- About this task: Take each line in the entries below that holds "agent" and show it.

- Stored dataset items:
──────
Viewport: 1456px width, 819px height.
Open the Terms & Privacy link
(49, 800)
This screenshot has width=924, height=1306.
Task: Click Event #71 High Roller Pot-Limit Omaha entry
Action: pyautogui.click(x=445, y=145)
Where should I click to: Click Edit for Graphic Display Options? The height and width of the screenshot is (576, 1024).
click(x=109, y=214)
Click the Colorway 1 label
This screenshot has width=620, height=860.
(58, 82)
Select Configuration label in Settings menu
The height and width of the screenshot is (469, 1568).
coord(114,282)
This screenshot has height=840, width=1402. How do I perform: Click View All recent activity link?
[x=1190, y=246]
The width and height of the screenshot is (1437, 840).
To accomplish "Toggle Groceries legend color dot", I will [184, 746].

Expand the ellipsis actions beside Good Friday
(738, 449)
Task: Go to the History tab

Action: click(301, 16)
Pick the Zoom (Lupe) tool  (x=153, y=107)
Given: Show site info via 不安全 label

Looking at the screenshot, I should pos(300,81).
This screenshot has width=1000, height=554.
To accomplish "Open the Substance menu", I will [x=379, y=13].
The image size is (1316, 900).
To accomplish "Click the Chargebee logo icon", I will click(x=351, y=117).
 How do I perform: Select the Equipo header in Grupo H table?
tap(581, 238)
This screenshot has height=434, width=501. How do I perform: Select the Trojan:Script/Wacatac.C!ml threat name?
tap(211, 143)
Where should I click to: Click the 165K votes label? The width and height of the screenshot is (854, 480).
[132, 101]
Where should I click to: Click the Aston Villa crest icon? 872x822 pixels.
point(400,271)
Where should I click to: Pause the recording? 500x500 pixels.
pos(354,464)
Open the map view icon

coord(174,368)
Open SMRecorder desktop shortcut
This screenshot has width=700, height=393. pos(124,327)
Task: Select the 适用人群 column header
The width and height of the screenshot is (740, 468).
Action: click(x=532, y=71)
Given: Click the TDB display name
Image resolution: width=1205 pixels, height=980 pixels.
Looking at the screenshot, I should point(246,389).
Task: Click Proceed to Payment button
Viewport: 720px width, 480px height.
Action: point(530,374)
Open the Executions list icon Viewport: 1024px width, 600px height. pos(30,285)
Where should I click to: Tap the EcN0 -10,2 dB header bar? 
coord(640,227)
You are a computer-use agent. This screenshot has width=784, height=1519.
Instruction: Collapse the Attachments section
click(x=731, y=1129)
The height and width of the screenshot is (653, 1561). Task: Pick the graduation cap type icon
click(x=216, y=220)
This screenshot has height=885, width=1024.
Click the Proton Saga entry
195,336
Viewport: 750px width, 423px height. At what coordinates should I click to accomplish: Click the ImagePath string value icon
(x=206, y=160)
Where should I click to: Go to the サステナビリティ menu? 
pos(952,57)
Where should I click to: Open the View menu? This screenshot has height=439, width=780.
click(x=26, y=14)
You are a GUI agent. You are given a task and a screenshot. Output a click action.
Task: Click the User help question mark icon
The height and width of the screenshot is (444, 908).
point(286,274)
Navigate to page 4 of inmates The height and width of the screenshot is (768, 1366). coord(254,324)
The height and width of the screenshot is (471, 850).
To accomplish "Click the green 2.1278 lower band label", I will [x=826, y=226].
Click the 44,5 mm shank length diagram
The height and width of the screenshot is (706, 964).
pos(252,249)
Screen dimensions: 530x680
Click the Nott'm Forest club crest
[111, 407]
──────
- Solution below:
You are a computer-use agent. This screenshot has width=784, height=1519.
You are a GUI agent. You are given a task and a screenshot. Output a click action.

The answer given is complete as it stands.